An insurance company will base the premium on the insured’s age at the time
of purchase. Initially, the premium for a whole life policy will be higher than
that for a term policy. The policy owner likely will pay a lower premium when
the insured is older, if the policy owner keeps the policy for a long time. Part
of each premium payment goes to the cash value growth, part for the death
benefit, and part for expenses such as commissions and administrative costs.

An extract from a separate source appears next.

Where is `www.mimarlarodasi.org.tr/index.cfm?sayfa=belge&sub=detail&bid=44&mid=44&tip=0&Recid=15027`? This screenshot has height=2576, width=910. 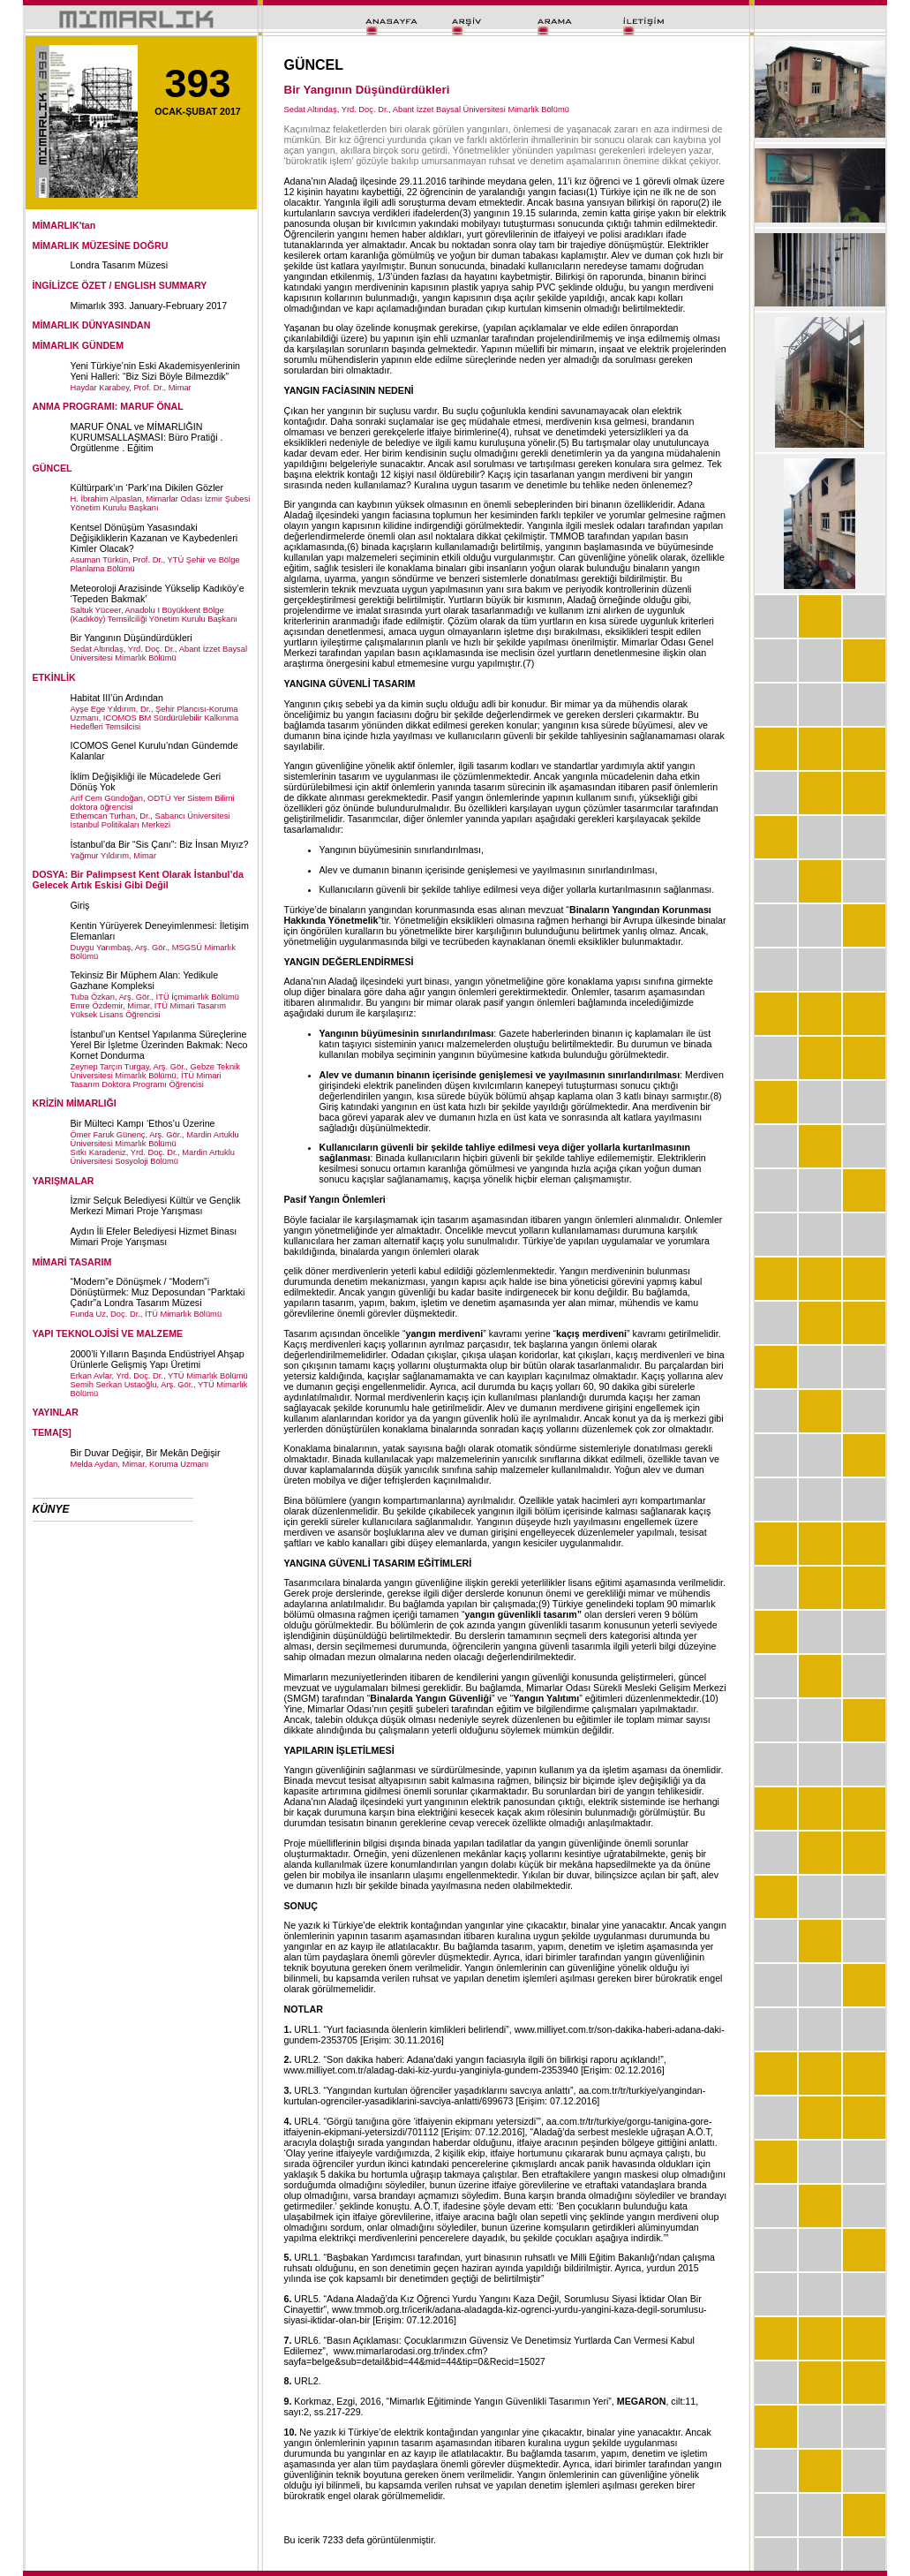 www.mimarlarodasi.org.tr/index.cfm?sayfa=belge&sub=detail&bid=44&mid=44&tip=0&Recid=15027 is located at coordinates (414, 2356).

The applicant should be provided the company’s history of projected
dividends versus paid dividends.
There are two types of traditional whole life policies:
Nonparticipating policies provide a schedule of guaranteed premiums
and death benefits and a table of guaranteed values, but they pay no
dividends.
Participating policies guarantee premiums, death benefits, and cash
values, and may also pay policy dividends. Because of the dividend
feature, premiums tend to be higher. Policy owners have several options
for using policy dividends, including:
• Letting the dividends accumulate with interest
• Taking the dividends in cash
• Using the dividends to pay toward the premium, buying permanent
paid-up additions, or buying a combination of one-year term and
additional permanent paid-up additions.
Some companies fail to pay dividends at the originally projected rate,
while others exceed their original projections. When making purchase
decisions, the prospect should remember that dividends are not
guaranteed and may differ from those shown in illustrations.
Endowment Insurance is the third of the basic whole life insurance
policies. This policy specifies a time period and if the policyholder dies
within this specified time period, the policy proceeds are paid to the
beneficiary; if not, the proceeds are paid to the policyholder.